───── PROVIDED DATA

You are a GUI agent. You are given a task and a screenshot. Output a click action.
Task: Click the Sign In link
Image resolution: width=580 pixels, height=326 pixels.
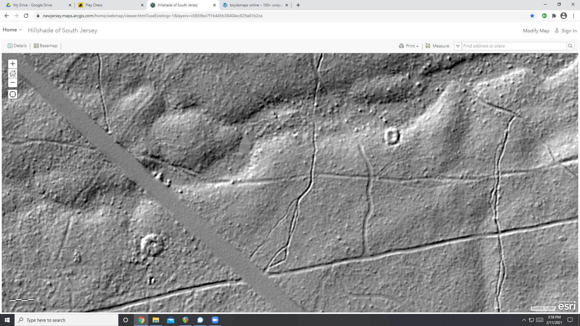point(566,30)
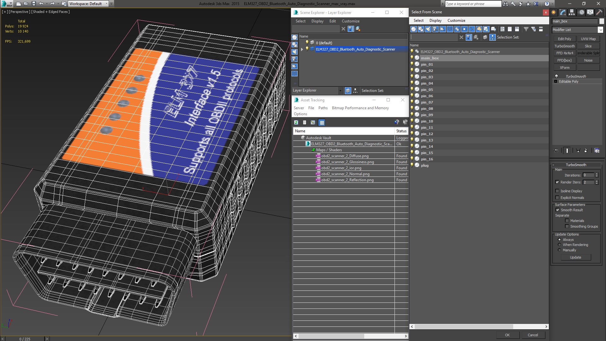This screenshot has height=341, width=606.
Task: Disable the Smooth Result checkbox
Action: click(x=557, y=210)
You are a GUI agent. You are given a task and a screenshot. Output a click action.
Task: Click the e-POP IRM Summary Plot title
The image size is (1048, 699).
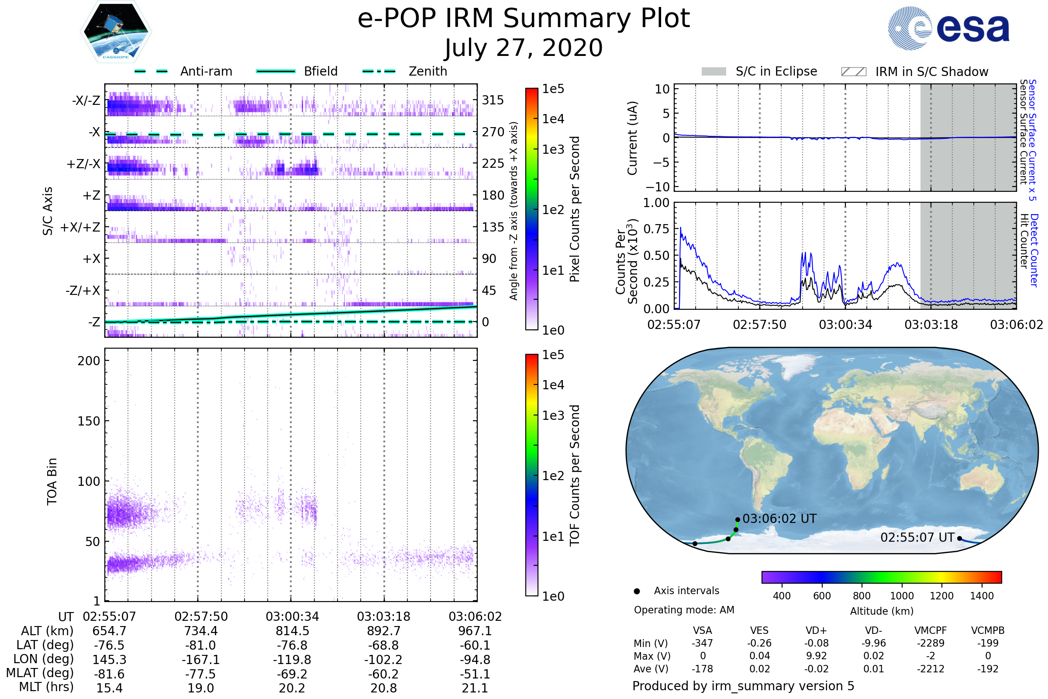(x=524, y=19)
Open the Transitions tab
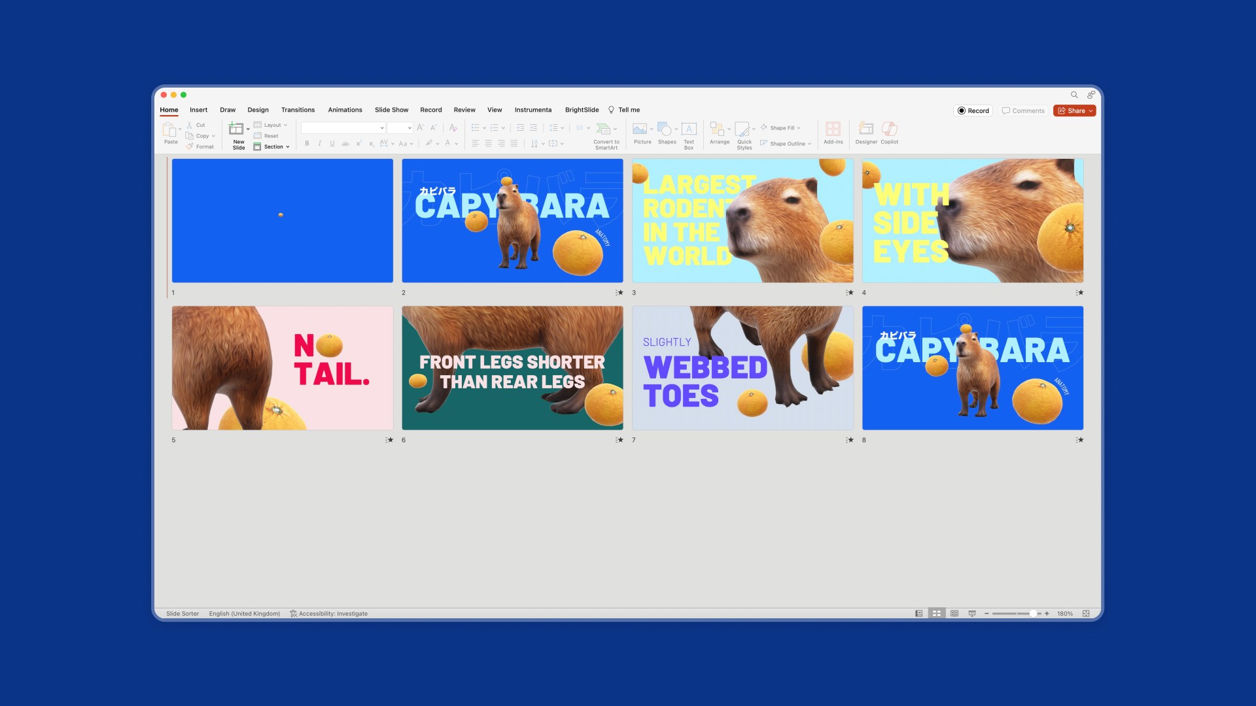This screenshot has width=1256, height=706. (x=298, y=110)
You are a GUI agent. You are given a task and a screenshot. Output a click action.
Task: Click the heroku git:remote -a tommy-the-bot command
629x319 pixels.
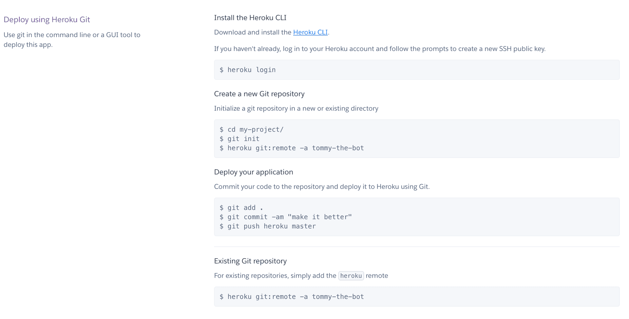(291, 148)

──────────

TASK PROMPT: Restate word for word the lines that begin at the one containing "Task: Click the heroku" and end with the final line of the records. Pictures stay out.

TASK SOLUTION:
Task: Click the heroku git:remote -a tommy-the-bot command
629x319 pixels.
(291, 148)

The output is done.